The headline figures certainly look strong. New capital commitments reached $16.0 billion in the six months to June 30, up from $12.2 billion in the same period a year earlier, while assets under management swelled to $186 billion. Management reaffirmed its full-year guidance of $26 billion to $32 billion in gross commitments. On the surface, that ought to be good news.
The trouble lies deeper in the income statement. Partners Group warned that performance fees — the richest-margin revenue stream for any private-markets manager — will account for less than 20% of total revenue in the first half, well below the target range of 25% to 40%. The company cited lower portfolio disposal activity and weaker overall portfolio performance as the culprits.

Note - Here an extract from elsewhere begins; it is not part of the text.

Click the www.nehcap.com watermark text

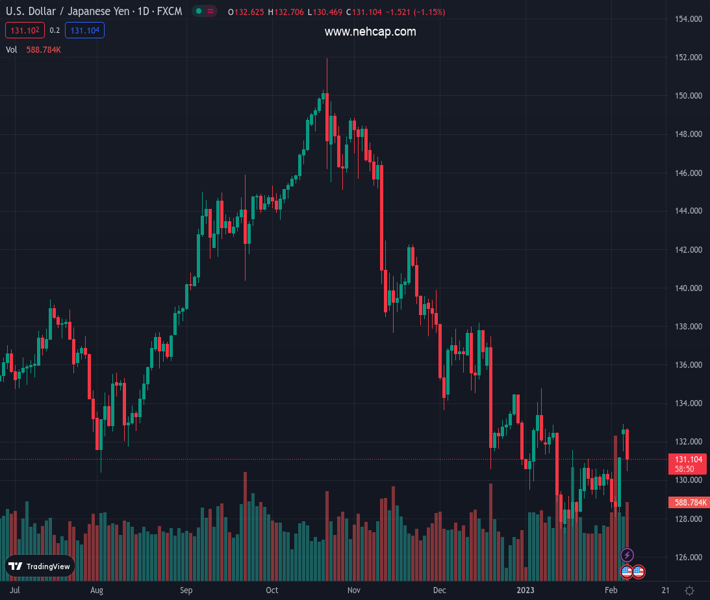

For a firm that built its reputation on generating outsized returns for clients, that admission has dented confidence.
Evergreen products, the semi-liquid funds that have become a key growth engine, are adding to the strain. Redemption requests on the $8.6 billion Global Value SICAV hit 9.8% of net asset value in the second quarter, forcing Partners Group to cap withdrawals at the contractual limit of 5%. The outflow pressure has persisted, and management now expects net growth in 2026 and 2027 to be trimmed by one to two percentage points because of elevated redemptions from wealthy individual investors — a more fickle client base than the institutional investors that account for 80% of AuM.
Should investors sell immediately? Or is it worth buying Partners Group?
Not every piece of the portfolio is under pressure. The Private Markets Royalties strategy saw its AuM jump 50% to $1.5 billion in the first half, and the unit has closed eight transactions so far this year, including a secured loan tied to rights from South Park alongside Lyric Capital and Crayhill Capital Management. It remains a small slice of the overall business, but the growth trajectory offers a rare bright spot.
The broader market backdrop for private equity has not helped. A backlog of unsold portfolio companies continues to clog the exit pipeline, making it harder for firms to distribute gains back to investors. At the same time, a short seller in May accused Partners Group of overvaluing some of its Evergreen funds — a charge the company denied and responded to with a threat of legal action. That episode has amplified the trust question that now hangs over the stock.
On the positive side, the company has a 17-year streak of rising dividends, with a payout of 46.00 Swiss francs per share approved for 2025. The relative strength index sits at 45.8, indicating neither overbought nor oversold conditions, and the 52-week low of €686.80 is just 8% below the current price. A lower interest rate environment would ease liquidity in private markets and potentially unlock exits, giving Partners Group a tailwind.
The next hard data point arrives on September 1, 2026, when the full half-year report is due — including detailed figures on net flows, exit activity, and, crucially, whether performance fees can claw back toward their target range. Until then, the stock is caught between record fundraising and a growing list of warnings, with the market waiting to see which force wins out.